• TEXT PROVIDED

○ ○ ○

Meet Don Lee of the “Eternals,” South Korea’s Greatest Action Hero

You may not recognize the actor who plays Gilgamesh in the latest Marvel film, but he’s been wowing South Korean audiences for years

November 8, 2021 8:18 am
Don Lee stars in Marvel's upcoming "The Eternals."
Don Lee stars in Marvel's upcoming "The Eternals."
Stephane Cardinale - Corbis

South Korea’s greatest action hero carries an American passport, and actually went to college in Ohio. Since his show-stopping role in Train to Busan, Don Lee (aka Ma Dong-seok) has become one of the most popular stars in Asia. And with his appearance as Gilgamesh in Eternals, Lee is now poised to win over American viewers as well.

With Oscars for Parasite and Minari and Squid Game dominating television ratings, South Korean culture is having a moment. Netflix is developing more Korean movies and TV shows, including Hellbound by Train to Busan director Yeon Sang-ho.

Ask Koreans who their favorite movie star is, and more likely than not Lee will be near the top of the list. A dominating presence, Lee mixes fearsome physicality with grace and humor. He commands the screen, whether star or supporting player.

○ ○ ○

• TASK INSTRUCTIONS
1. According to the article about Don Lee, in which state did he attend college?
2. Write the next few paragraphs of the article about Don Lee, starting after its last sentence.
The rows after this point are not needed.

[Source data]
○ ○ ○

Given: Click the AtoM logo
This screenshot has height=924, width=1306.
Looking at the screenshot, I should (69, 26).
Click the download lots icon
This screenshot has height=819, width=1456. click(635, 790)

○ ○ ○

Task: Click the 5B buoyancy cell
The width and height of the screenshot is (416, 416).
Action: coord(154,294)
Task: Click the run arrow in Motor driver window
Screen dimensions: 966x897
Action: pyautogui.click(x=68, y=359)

○ ○ ○

• RESULTS OF THE EXERCISE
1. Ohio

2.
Lee doesn’t look like a movie star. He’s short and burly, with rough features, thinning hair and bags under his eyes. He looks like an ex-con, a bouncer, an American interloper. Lee has followed the same path as Dave Bautista and Vin Diesel: hulking actors who rose from extras to leading parts. Like Jackie Chan, Lee cites Sylvester Stallone as a role model, and has gone after similar roles. 

Whether hero or villain, he’s comfortable in straight action fare, sci-fi hybrids like Train to Busan, broad comedies, crime dramas — the bread-and-butter of cinema everywhere. And he is invariably the best thing in his movies: the strongest presence, the one you remember later.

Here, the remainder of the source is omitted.